Risky Business – Are There Options for Safer Banking?

Risky Business – Are There Options for Safer Banking?

Recently I got a nerdy-looking pair of reading glasses and I decided to read a super nerdy report just to get, well, the full nerd experience. The report popped up in an email and it promised to reveal “how banks are doing post-economic crisis”*.

Of course, many of us still keep  money in a bank and sometimes we worry about that.  Part of being prepared for emergencies means keeping a finger on the pulse of industries that we used to assume were humming along just fine. However, the last few years have revealed we all need to be much more aware of what’s happening in the world around us. The recent economic crisis exposed major flaws in banking practices and those flaws ended up affecting every one of us, so none of us should stop being concerned.
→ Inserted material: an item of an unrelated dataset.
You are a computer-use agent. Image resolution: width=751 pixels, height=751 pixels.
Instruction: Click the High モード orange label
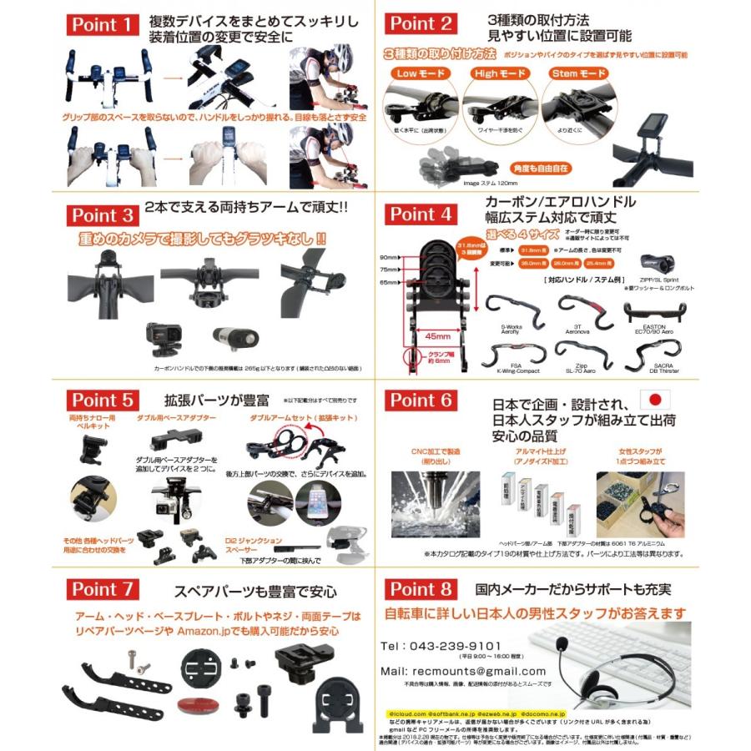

We can’t assume that banks have learned their lessons and adopted more stable means of making a profit. You may or may not be surprised to learn that some banks are still going after high profits, regardless of risk. The good news is consumers who are awake can choose to put their money and investments with banks that have adopted a more conservative approach. We won’t tell you where to bank, and the report doesn’t name names, but here’s the gist of what the report said to look for if you’re looking for the safest banking option possible:

When banks want to make more money, they typically relax their loan standards. Relaxed standards attract customers who are not great candidates for loan payback and probably would not qualify at a more conservative bank. As we’ve seen, relaxed standards usually happen in a good economy because banks think the risk of loan default is low, and that’s part of what happened to the banking industry in 2009.

The riskiest banks, the banks that could be in danger of collapsing under the weight of their own debt in the future, are the banks that give out the most loans. If your bank is advertising how easy it is to get a loan there or they’re advertising loan programs for people with not such great credit, it’s likely they’re taking high risks and you might want to move your money somewhere else.

On the other hand, banks that don’t make all their money from loan interest are the least risky. These are usually smaller banks that have diversified services so they don’t have to depend on loan interest to stay afloat. Credit Unions, local banks and even bigger banks that aren’t advertising lots of easy, available cash may be good candidates for your business.

The analysis in this report showed that banks are still taking risks on a pretty big scale so as consumers, we need to stay aware. If a bank has relaxed loan standards in order to attract more customers and beat the competition, it could spell trouble for you. Watch your bank’s advertising, see how heavily they’re promoting easy loans or loans for people who are repairing credit.

The general wisdom is this: the harder it is for you to get a loan at your own bank, the safer your money is in a downturn.

*The report is called Which Banks Are More Risky? and it was published by Deutsche Bundesbank last year.